PURPOSE: In image-guided surgery for glioma removal, neurosurgeons usually plan the resection on images acquired before surgery and use them for guidance during the subsequent intervention. However, after the surgical procedure has begun, the preplanning images become unreliable due to the brain shift phenomenon, caused by modifications of anatomical structures and imprecisions in the neuronavigation system. To obtain an updated view of the resection cavity, a solution is to collect intraoperative data, which can be additionally acquired at different stages of the procedure in order to provide a better understanding of the resection. A spatial mapping between structures identified in subsequent acquisitions would be beneficial. We propose here a fully automated segmentation-based registration method to register ultrasound (US) volumes acquired at multiple stages of neurosurgery.
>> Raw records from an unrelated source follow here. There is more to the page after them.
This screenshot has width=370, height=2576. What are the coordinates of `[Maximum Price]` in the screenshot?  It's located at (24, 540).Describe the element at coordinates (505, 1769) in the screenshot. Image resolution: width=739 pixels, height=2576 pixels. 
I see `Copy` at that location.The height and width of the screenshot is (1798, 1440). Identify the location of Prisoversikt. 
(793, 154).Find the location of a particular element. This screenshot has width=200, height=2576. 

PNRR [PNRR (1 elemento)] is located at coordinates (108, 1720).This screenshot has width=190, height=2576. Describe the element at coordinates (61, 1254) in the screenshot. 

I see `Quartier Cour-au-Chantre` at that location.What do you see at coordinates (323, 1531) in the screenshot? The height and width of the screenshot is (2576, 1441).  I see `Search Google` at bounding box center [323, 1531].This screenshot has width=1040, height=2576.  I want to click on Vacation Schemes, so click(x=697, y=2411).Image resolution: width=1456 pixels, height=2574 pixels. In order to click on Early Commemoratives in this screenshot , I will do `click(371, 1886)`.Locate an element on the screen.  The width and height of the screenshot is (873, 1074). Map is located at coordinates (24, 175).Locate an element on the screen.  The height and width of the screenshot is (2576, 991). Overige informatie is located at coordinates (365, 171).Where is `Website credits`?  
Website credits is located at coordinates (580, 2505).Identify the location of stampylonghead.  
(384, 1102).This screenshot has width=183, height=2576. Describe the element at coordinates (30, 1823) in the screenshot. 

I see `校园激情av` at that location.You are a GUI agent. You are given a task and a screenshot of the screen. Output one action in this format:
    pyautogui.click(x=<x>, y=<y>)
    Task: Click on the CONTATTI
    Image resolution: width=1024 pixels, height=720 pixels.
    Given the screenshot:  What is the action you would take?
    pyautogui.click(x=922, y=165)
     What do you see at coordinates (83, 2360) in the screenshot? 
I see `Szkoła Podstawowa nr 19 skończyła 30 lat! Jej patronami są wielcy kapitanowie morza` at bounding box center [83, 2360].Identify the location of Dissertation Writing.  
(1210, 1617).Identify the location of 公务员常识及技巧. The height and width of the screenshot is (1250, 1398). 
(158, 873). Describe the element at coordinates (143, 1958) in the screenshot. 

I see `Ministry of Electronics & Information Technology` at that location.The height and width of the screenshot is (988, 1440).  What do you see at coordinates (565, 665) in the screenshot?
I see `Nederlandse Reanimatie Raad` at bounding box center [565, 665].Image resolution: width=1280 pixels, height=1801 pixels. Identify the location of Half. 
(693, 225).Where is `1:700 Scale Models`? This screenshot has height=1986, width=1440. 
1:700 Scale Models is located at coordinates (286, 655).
METHODS: We chose to segment sulci and falx cerebri in US volumes, which remain visible during resection. To automatically segment these elements, first we trained a convolutional neural network on manually annotated structures in volumes acquired before the opening of the dura mater and then we applied it to segment corresponding structures in different surgical phases. Finally, the obtained masks are used to register US volumes acquired at multiple resection stages. RESULTS: Our method reduces the mean target registration error (mTRE) between volumes acquired before the opening of the dura mater and during resection from 3.49 mm (± 1.55 mm) to 1.36 mm (± 0.61 mm). Moreover, the mTRE between volumes acquired before opening the dura mater and at the end of the resection is reduced from 3.54 mm (± 1.75 mm) to 2.05 mm (± 1.12 mm). CONCLUSION: The segmented structures demonstrated to be good candidates to register US volumes acquired at different neurosurgical phases. Therefore, our solution can compensate brain shift in neurosurgical procedures involving intraoperative US data.